Your Child's Personal Information May Already be Exposed Due to Poor Cloud Safety

Your Child's Personal Information May Already be Exposed Due to Poor Cloud Safety

A cyber security research by Comparitech found that 6 percent of all Google Cloud ‘buckets’ are not configured safely. Among other vulnerable files, researchers found over 6,000 identification documents of Indian children.


Shouvik Das

Cloud data storage and hosting has been an imperative part of the pandemic-imposed new normal. As more and more of us shifted to working from our homes, enterprises have steadily migrated to hosting their data on cloud servers. Of all the cloud services available across the world, Amazon Web Services and Google Cloud have been among the most popular. Now, a cyber security research study undertaken by Comparitech has revealed that a considerably large chunk of data hosted on cloud servers are not configured securely. In simpler terms, this lack of security is what may account for a large chunk of reports about cyber security breaches, every day.

Alongside this rather direct security threat, Comparitech’s researchers also found, among other files, over 6,000 documents such as passports, birth certificates and extensive personal profiles belonging to children in India. Such documents are typically stored by companies, who source these identification documents on behalf of their employees or customers. With the work from home model implemented, these companies have had to resort to cloud storage servers in order to make files remote accessible to employees working from home. In process, the key issue that researchers at Comparitech have underlined is the lack of secure server configuration.

Speaking about this issue, Paul Bischoff, security advocate at Comparitech, says, “About six percent of all Google Cloud buckets are misconfigured and/or vulnerable to attack, according to an analysis of 2,064 buckets. 131 of the buckets were vulnerable to unauthorised access by users who could list, download, and/or upload files. Those buckets can contain confidential files, databases, source code, and credentials, among other things. Attackers could exploit these vulnerabilities to steal data, compromise websites, and launch further attacks.”

The apparent nature of this flaw lies in misconfiguring cloud storage ‘buckets’, which has a specified technique that enterprises are recommended to follow. These techniques ensure that the servers are not visible in public domain, do not list the available data publicly, and impose stringent credentials to restrict access. However, a lackadaisical approach to cyber security means that these cloud folders are often misconfigured, leading to them being available for anyone looking to snoop for documents willingly. This is, in fact, a very regular feature that cyber security experts, researchers and ethical hackers continue to discover every second day. Such confidential data have been leaked from government databases, international student bodies and many more sectors.

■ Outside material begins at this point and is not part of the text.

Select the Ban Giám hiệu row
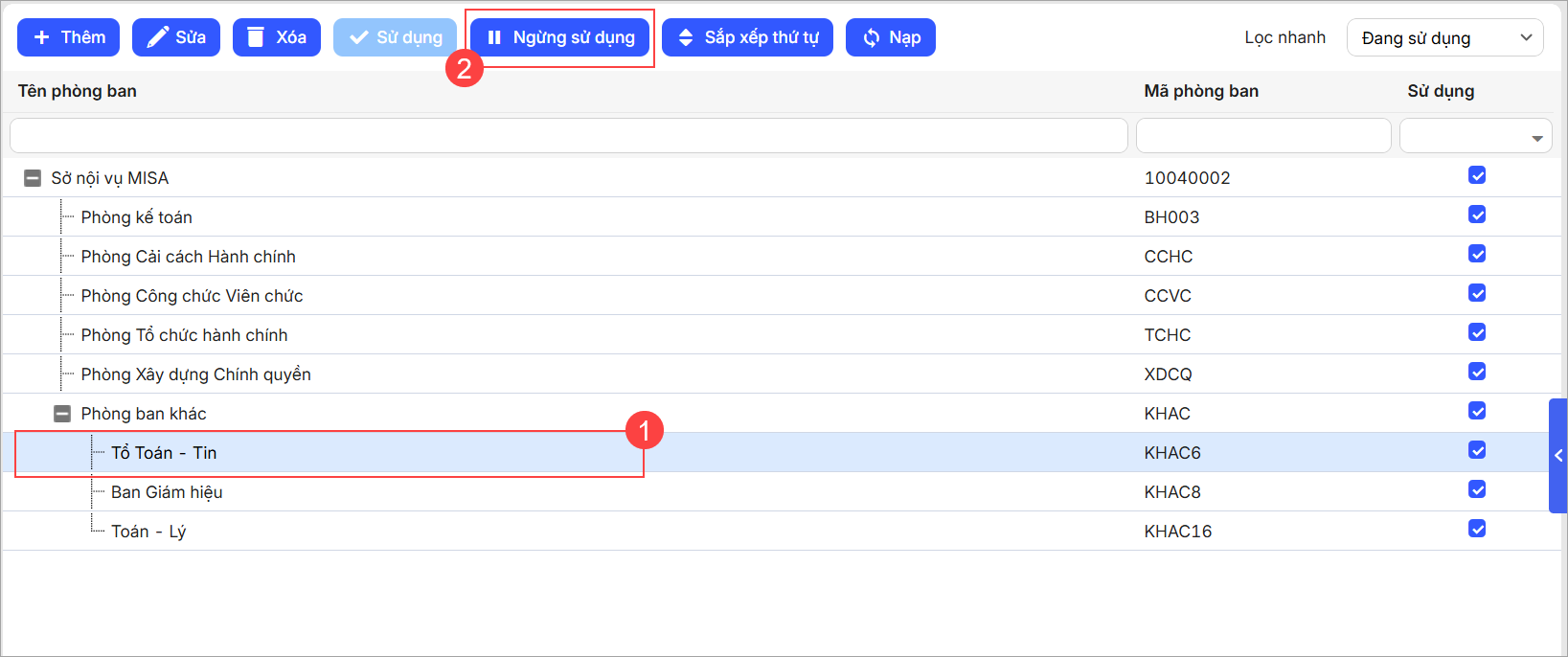1568x657 pixels. [x=167, y=492]
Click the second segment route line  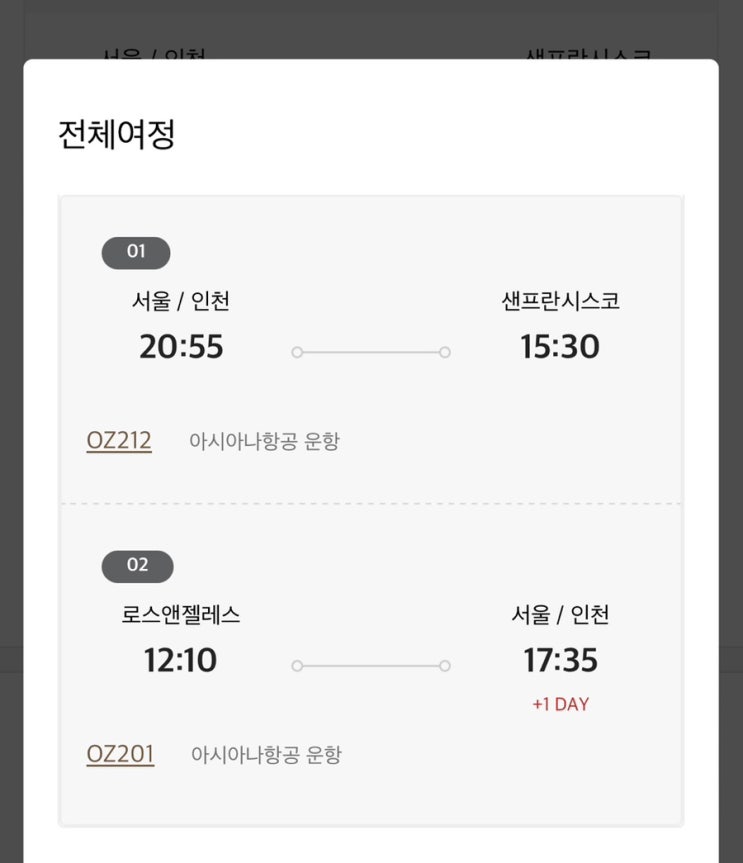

Given that we may continue to work from home extensively in the future, it is important for enterprises to impose a higher degree of vigilance when it comes to storing data in cloud servers and keeping them safe. Breaching of personal documentation is a regular cyber risk that can put anyone’s residential addresses and other particulars in the open, hence compromising their privacy if such cloud buckets fall in the wrong hands.